Re:  Are multi-language languages unique to the XML familyof la

>    <query  XML:NOTATION="SQL">SELECT x FROM y</query>


This reminds me of (https://docs.microsoft.com/en-us/previous-versions/dotnet/netframework-4.0/ms256042(v=vs.100)):

<msxsl:script language = "language-name" implements-prefix = "prefix of user's namespace"> </msxsl:script>
And i vaguely remember that for a time there was XSLT 1.1 that had its own <xsl:script> element.

Thanks,
Dimitre

On Sat, Mar 5, 2022 at 11:09 PM Rick Jelliffe <rjelliffe@allette.com.au> wrote:


On Sun, 6 Mar. 2022, 10:02 Roger L Costello, <costello@m...> wrote:
Hi Folks,

Consider the C language. It is one language. It doesn't use (host) other languages. Consequently, it is relatively straightforward to create a single grammar for the C language. Once the grammar is created, a robust parser can be created.

Ditto for every other programming language.

No.   

It is common to embed other query languages in C, Java, etc:  SQL, Regex, Xpath, URLs, even shell commands. Common practise for 40+ years.  And almost every language has conventions for formatted strings with variable substitutions. 

In fact nowadays languages --as used-- are *less* standard than ever: if you use C or Java or most general purpose languages, you may well be using annotations or other extensions and preprocessors.  And you may be generating _javascript_, CSS, JSON, HTML and so on, but be developing in Typescript, Less, ExtJSON, templated HTML. Angular is a good example of this. 

In fact, all the little standard languages that prided themselves on idealistic "simplicity" almost immediately degenerated into, in effect, mutually incompatible dialects as different pre-processors, mostly doing the same things, proliferated.  Why don't we just call a spade a spade: omitting support for the things needed for basic software engineering does not make a little language "minimalist", it makes it "fatuous". For all our YAintGNI bravado, it always turned out YAreGNI.

Aim 1
From the email thread, reproduce the stretch from "On Sun, 6 Mar." through "with variable substitutions.".
Aim 2
Answer these questions from the email thread:
(a) Which XSLT version is recalled as having had its own <xsl:script> element?
(b) Once a single grammar for the C language is created, what can then be created?
(c) What is named as a good example of developing in languages such as Typescript and templated HTML?

Page and screen pointing data

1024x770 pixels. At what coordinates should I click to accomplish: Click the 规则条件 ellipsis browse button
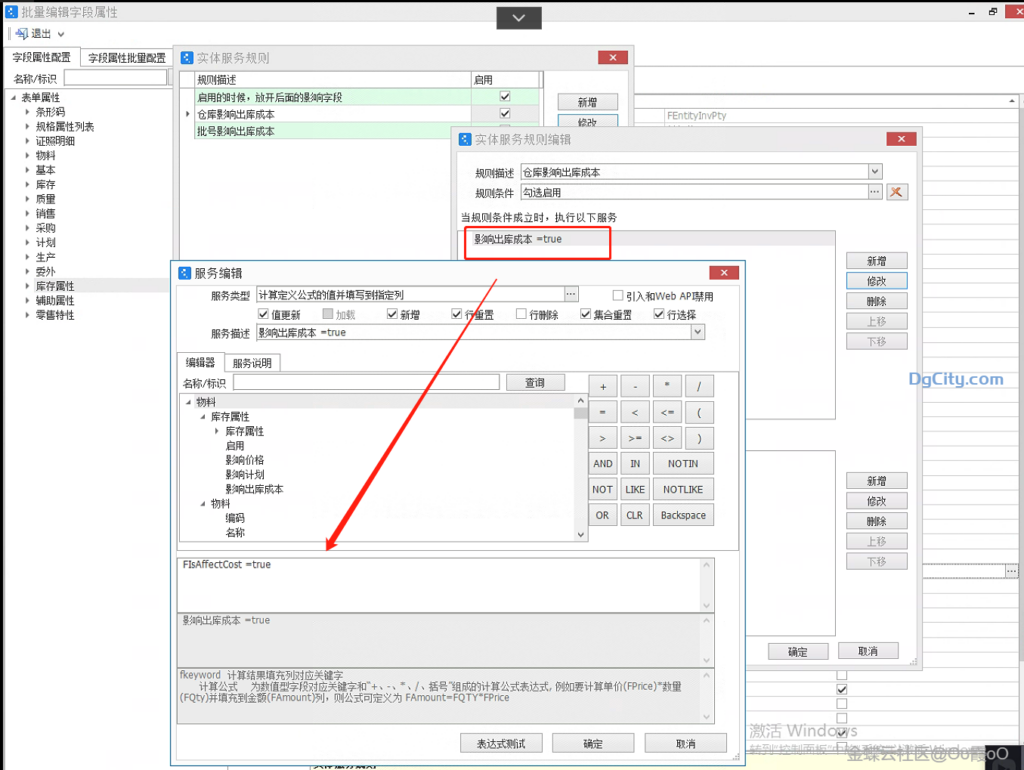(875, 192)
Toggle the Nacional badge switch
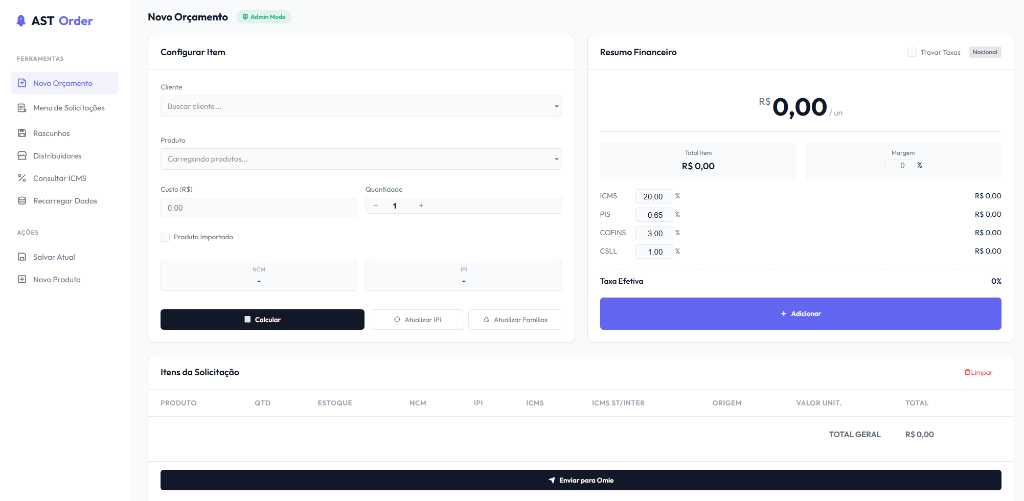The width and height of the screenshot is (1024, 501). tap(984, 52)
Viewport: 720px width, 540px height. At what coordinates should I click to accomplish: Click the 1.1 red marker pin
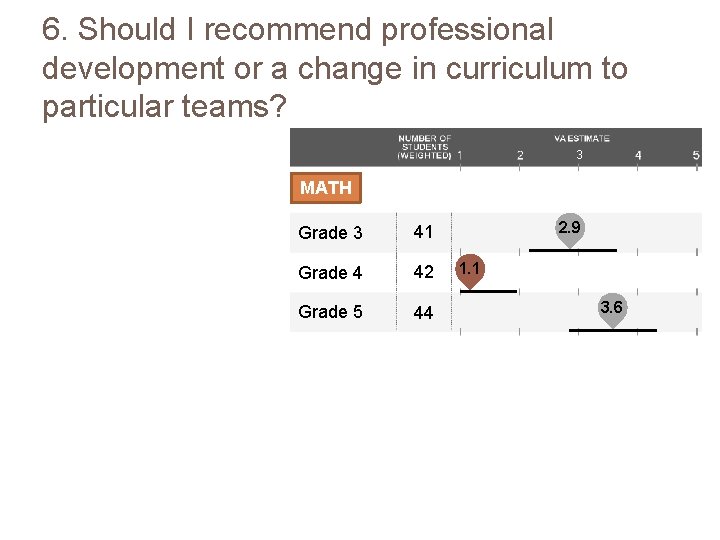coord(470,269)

Task response 1
On Sun, 6 Mar. 2022, 10:02 Roger L Costello, <costello@m...> wrote:
Hi Folks,

Consider the C language. It is one language. It doesn't use (host) other languages. Consequently, it is relatively straightforward to create a single grammar for the C language. Once the grammar is created, a robust parser can be created.

Ditto for every other programming language.

No.   

It is common to embed other query languages in C, Java, etc:  SQL, Regex, Xpath, URLs, even shell commands. Common practise for 40+ years.  And almost every language has conventions for formatted strings with variable substitutions.

Task response 2
(a) XSLT 1.1
(b) A robust parser
(c) Angular